Start of Information provided

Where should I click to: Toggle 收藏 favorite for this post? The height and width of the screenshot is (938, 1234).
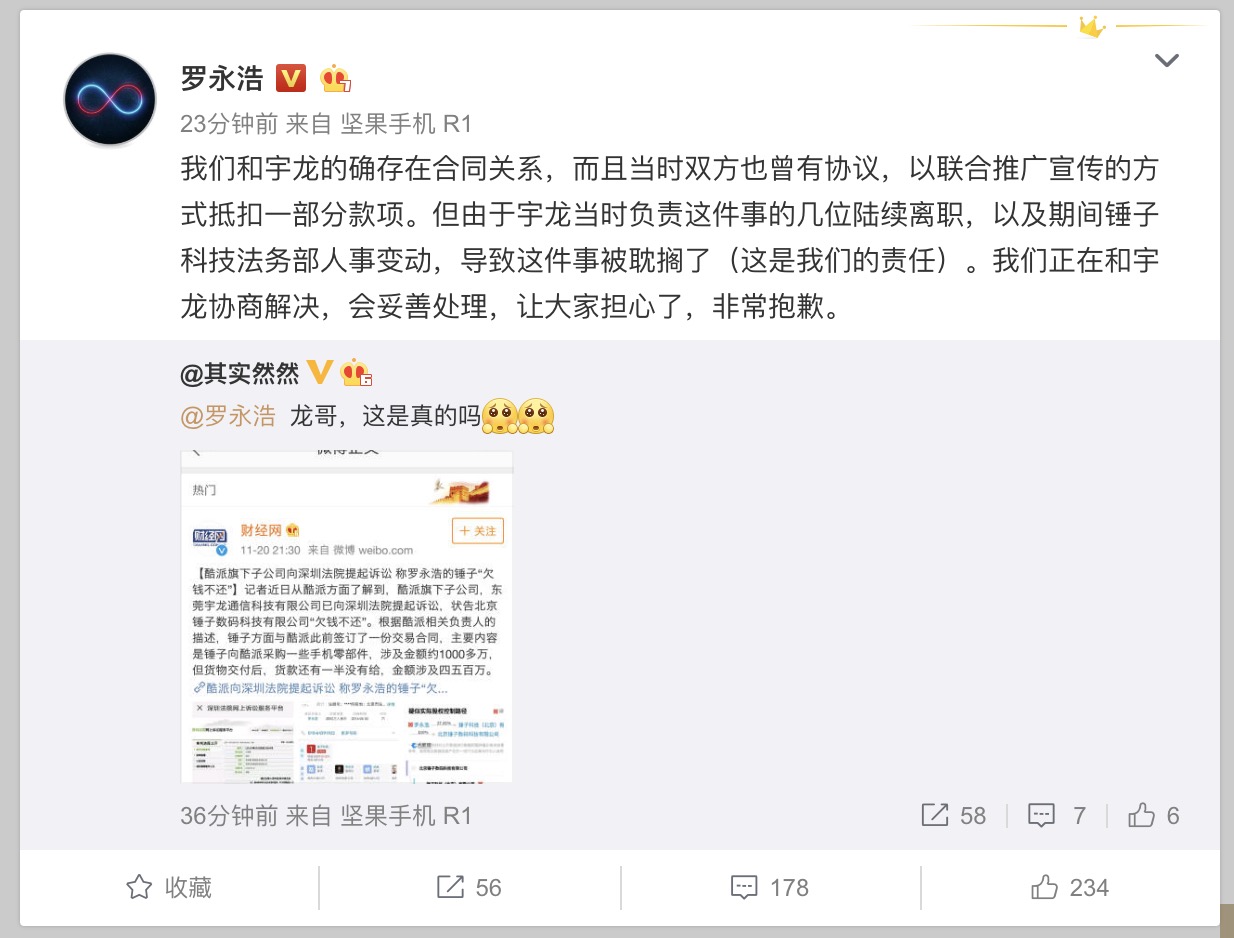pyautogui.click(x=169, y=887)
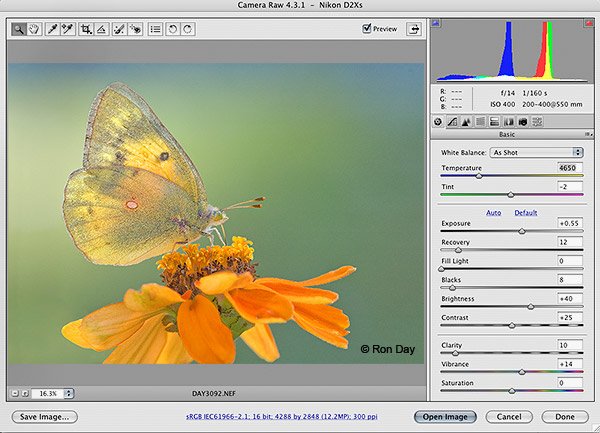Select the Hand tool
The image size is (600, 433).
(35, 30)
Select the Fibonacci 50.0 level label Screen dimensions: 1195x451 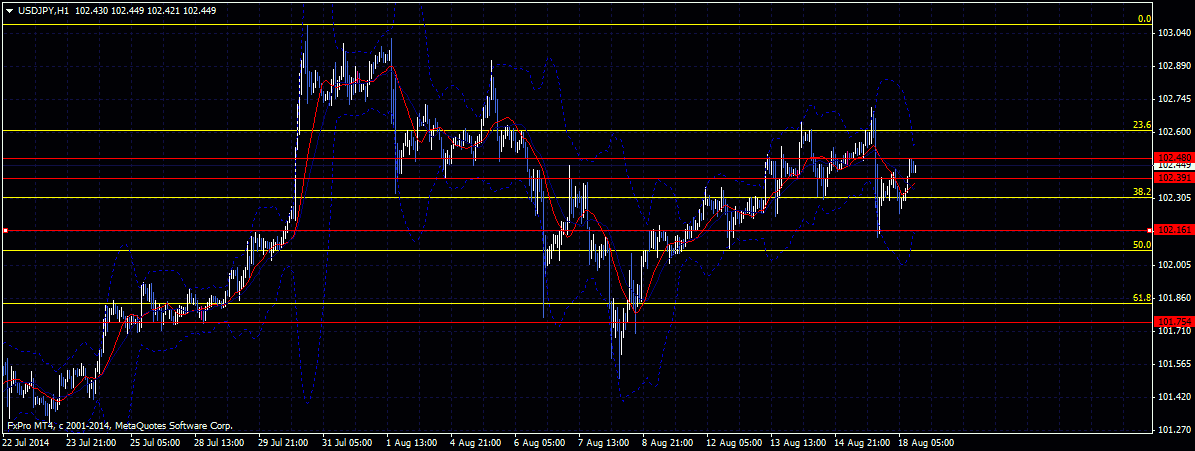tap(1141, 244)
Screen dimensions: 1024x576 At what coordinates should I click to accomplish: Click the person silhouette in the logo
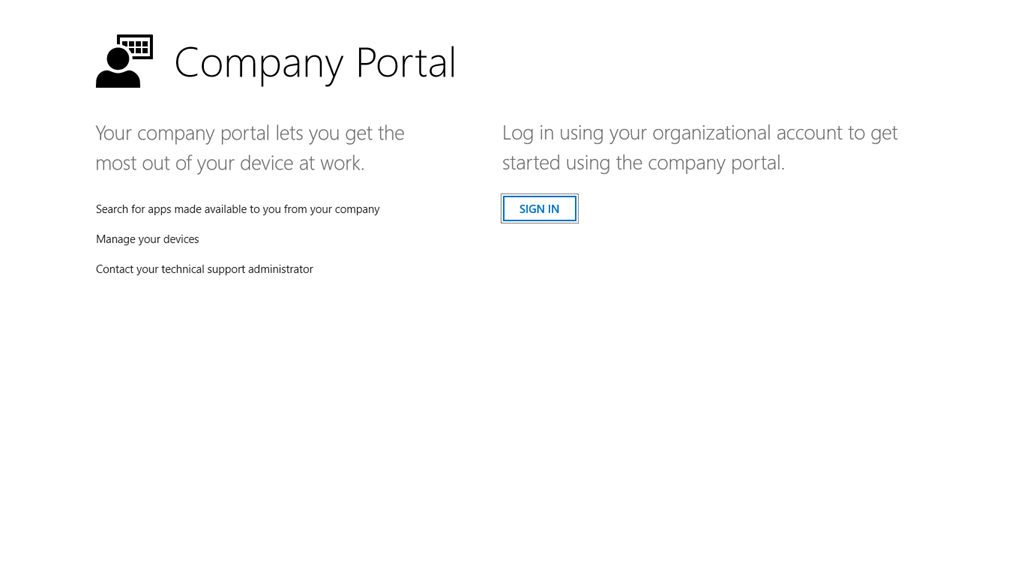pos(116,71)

End of Information provided

> [Problem to solve]:
Leaving every picture out, please copy exactly the lines from the one holding "Screen dimensions: 1024x576" through the last line of the listing, both ends included.

> [Solution to this task]:
Screen dimensions: 1024x576 At what coordinates should I click to accomplish: Click the person silhouette in the logo
pos(116,71)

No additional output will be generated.